Retrouvez l’intégralité de la deuxième partie de notre dossier consacré à la délinquance des mineurs sur le dernier Mayotte hebdo.

 


 

Famille d’accueil, en pratique

 

À Mayotte, l’accueil en famille représente 50% des placements de mineurs délinquants. Ils sont aujourd’hui 28 à être ainsi accueillis au sein d’une dizaine de foyers répartis au quatre coins de l’île. “Nous disposons normalement de 24 places, mais les demandes sont toujours importantes”, commente la PJJ. “Le service est en permanence à 116% de sa capacité et compte donc trois à quatre jeunes de plus.” Les séjours peuvent durer de quelques jours, le temps qu’une place se libère dans un autre dispositif, jusqu’à plusieurs années.

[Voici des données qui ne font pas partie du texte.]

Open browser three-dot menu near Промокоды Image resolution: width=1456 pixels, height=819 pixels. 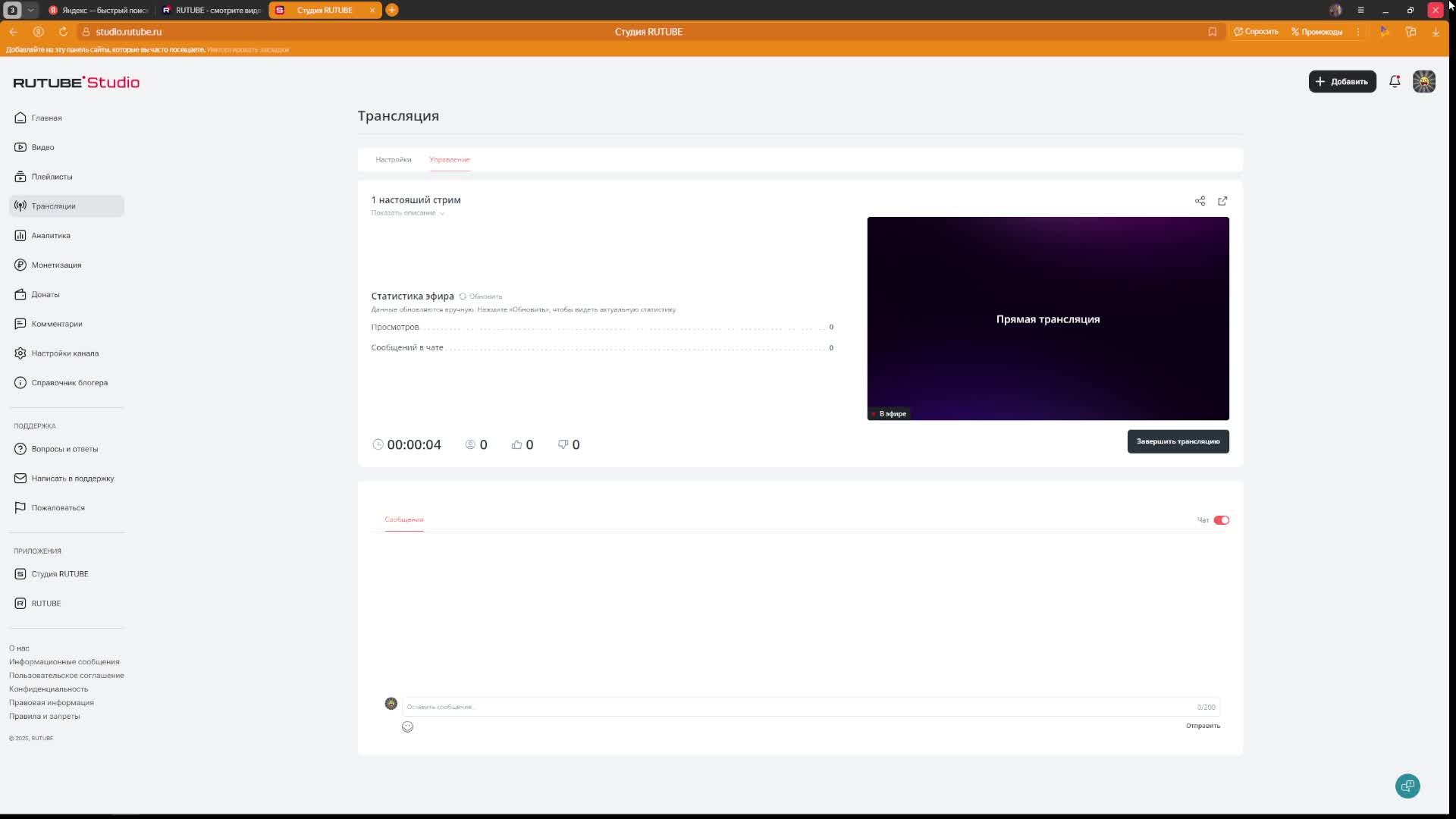coord(1358,32)
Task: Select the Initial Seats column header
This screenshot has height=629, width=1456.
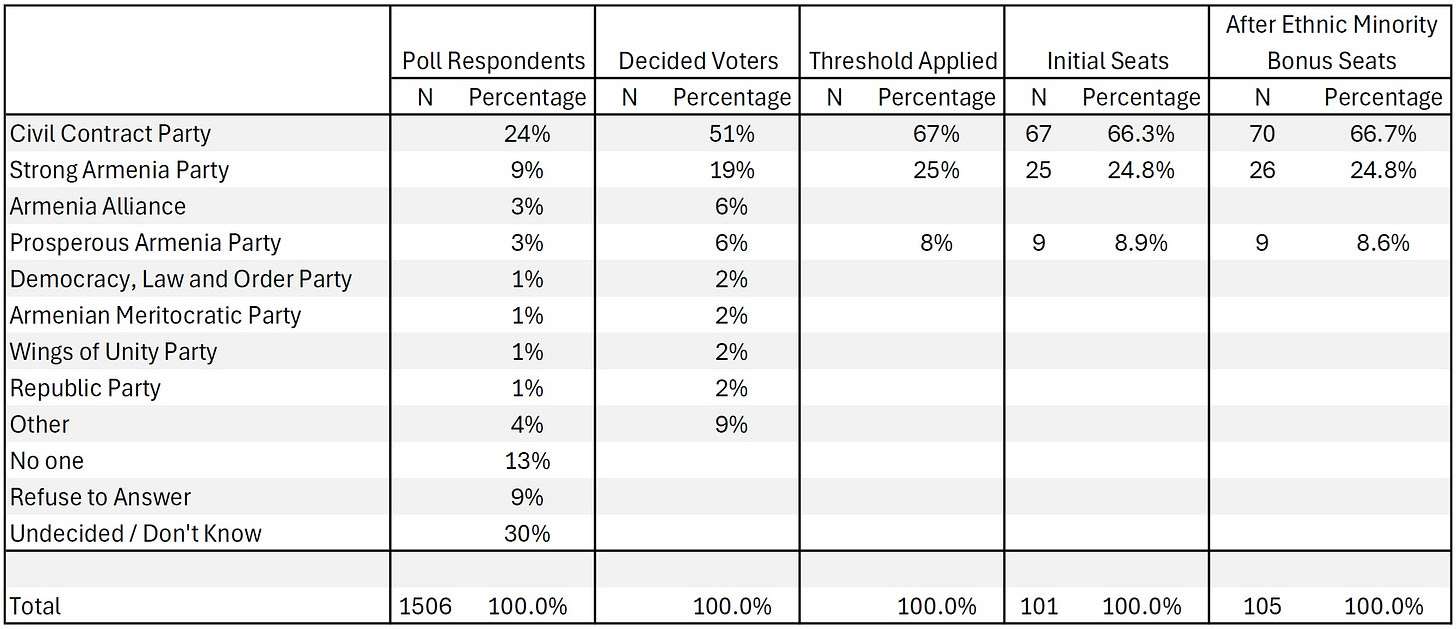Action: point(1107,61)
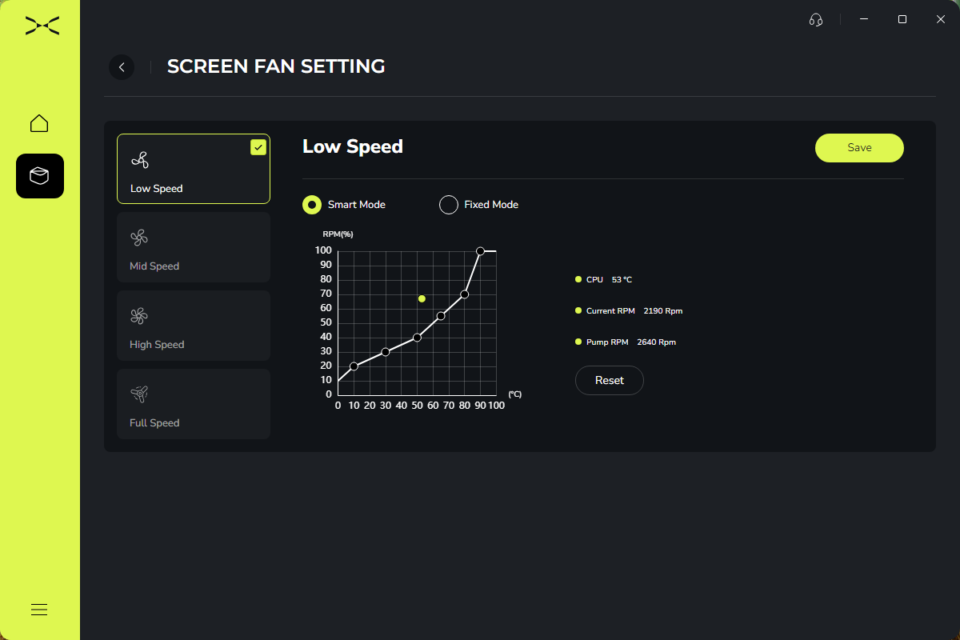Open the headset support icon
The image size is (960, 640).
(x=816, y=20)
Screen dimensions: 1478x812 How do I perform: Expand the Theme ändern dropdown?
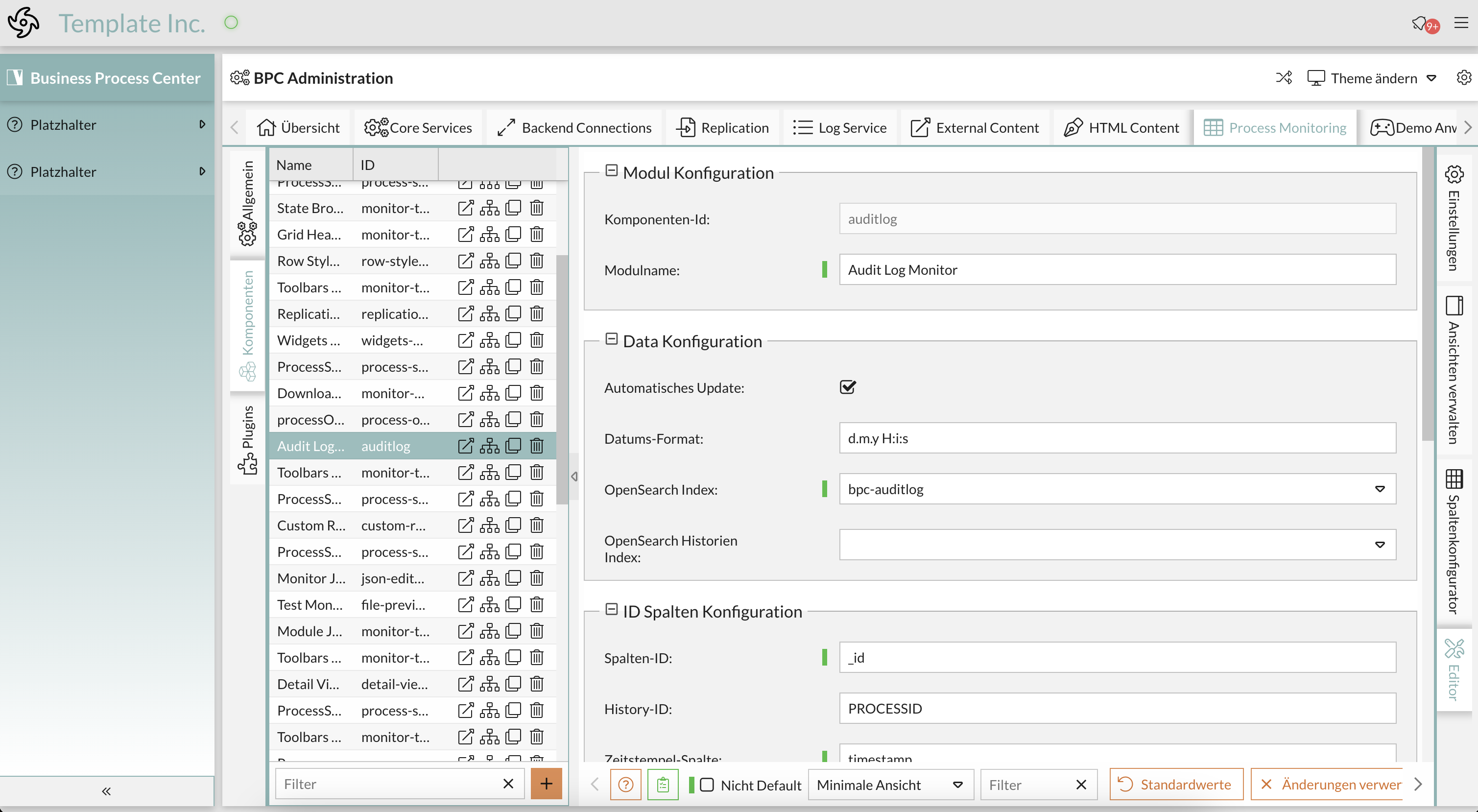(1431, 78)
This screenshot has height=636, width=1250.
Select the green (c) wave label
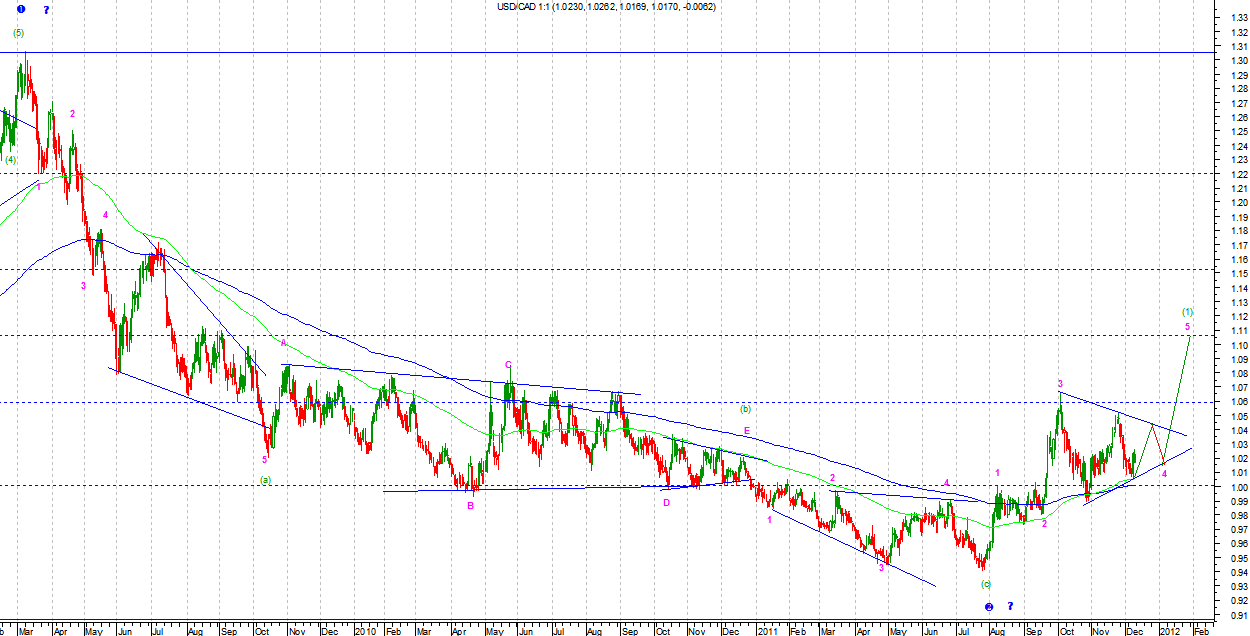coord(986,583)
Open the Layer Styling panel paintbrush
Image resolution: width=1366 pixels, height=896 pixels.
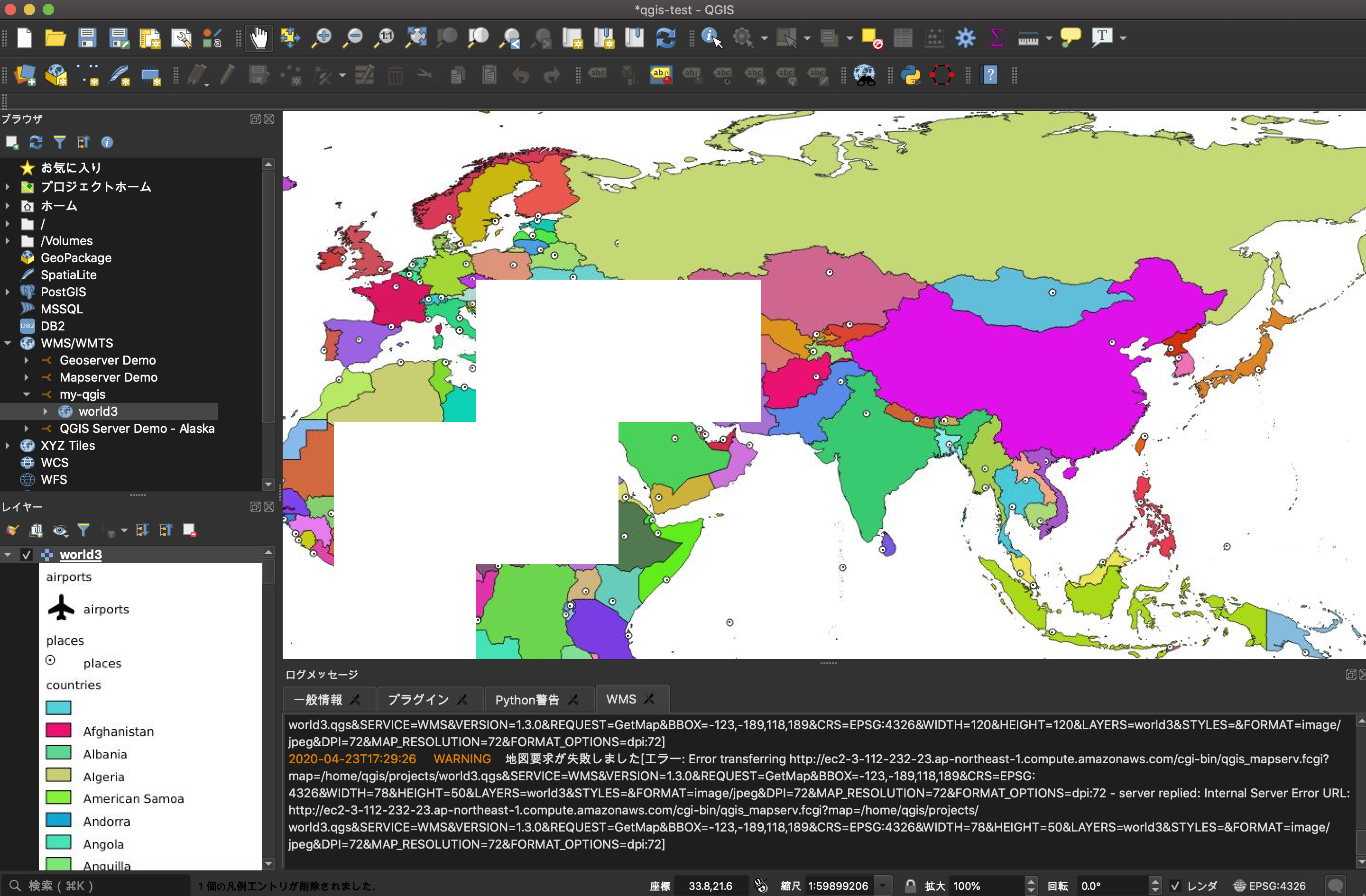click(12, 530)
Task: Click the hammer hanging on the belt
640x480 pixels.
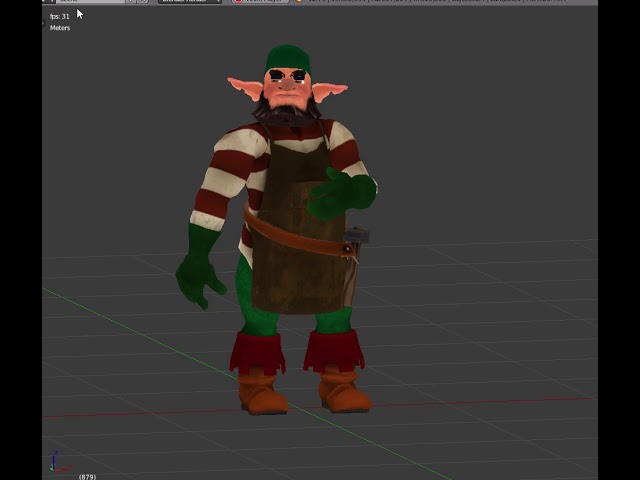Action: 356,238
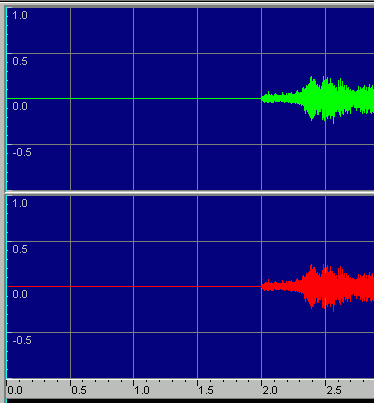The image size is (374, 403).
Task: Click the flat red silence line before 2.0
Action: [x=134, y=287]
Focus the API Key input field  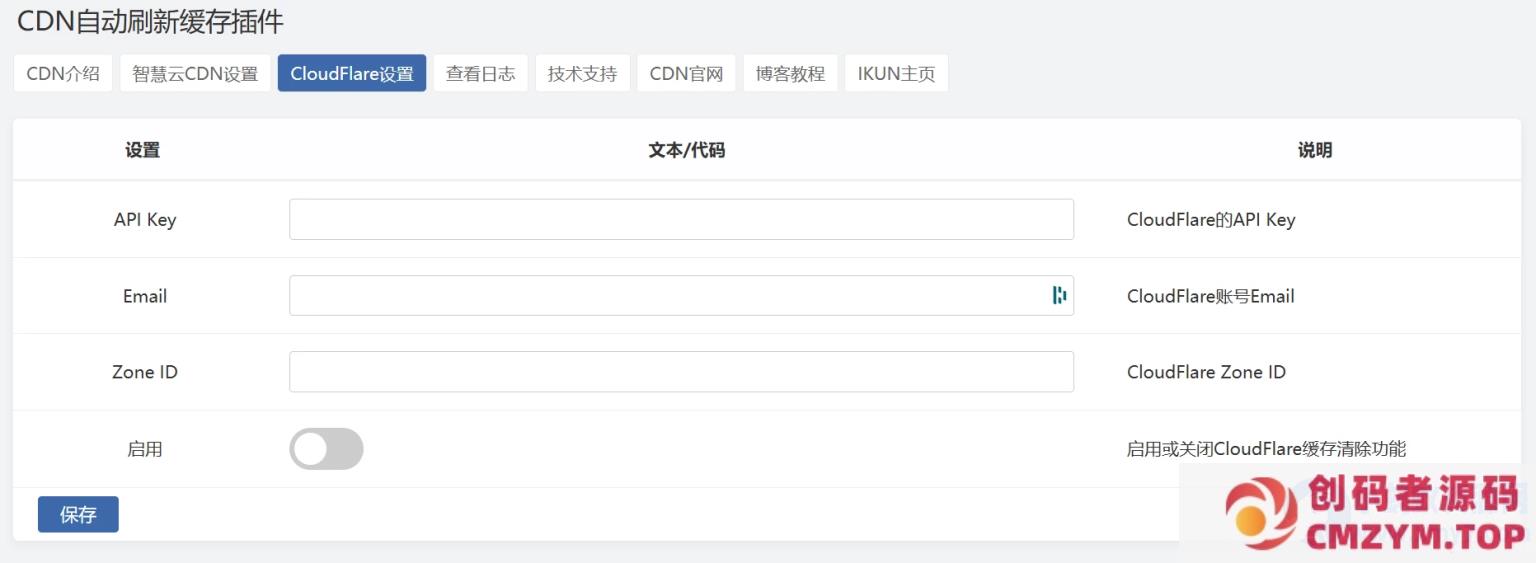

Les familles candidates doivent au préalable justifier d’une certaine stabilité sociale et économique pour accueillir au mieux les enfants placés – jusqu’à deux simultanément par foyer. Dans un second temps, elles sont entendues par un psychologue qui fait à son tour une évaluation des capacités de prises en charge, notamment sur le plan moral.

Une fois le mineur placé, son éducateur lui rend visite à domicile une fois par semaine, à minima. Selon la situation, des liens plus ou moins étroits sont maintenus avec la famille d’origine, qui est aussi accompagnée par le référent de l’enfant, notamment lorsque ses parents manifestent des problèmes d’autorité.

Chaque famille d’accueil reçoit une indemnité journalière de quelques dizaines d’euros (45 euros) par jour de placement et par enfant. Une modique somme servant à couvrir l’hygiène et l’alimentation. Les autres frais médicaux, vestimentaire, de transport et de scolarisation étant à la charge des familles ou de la PJJ.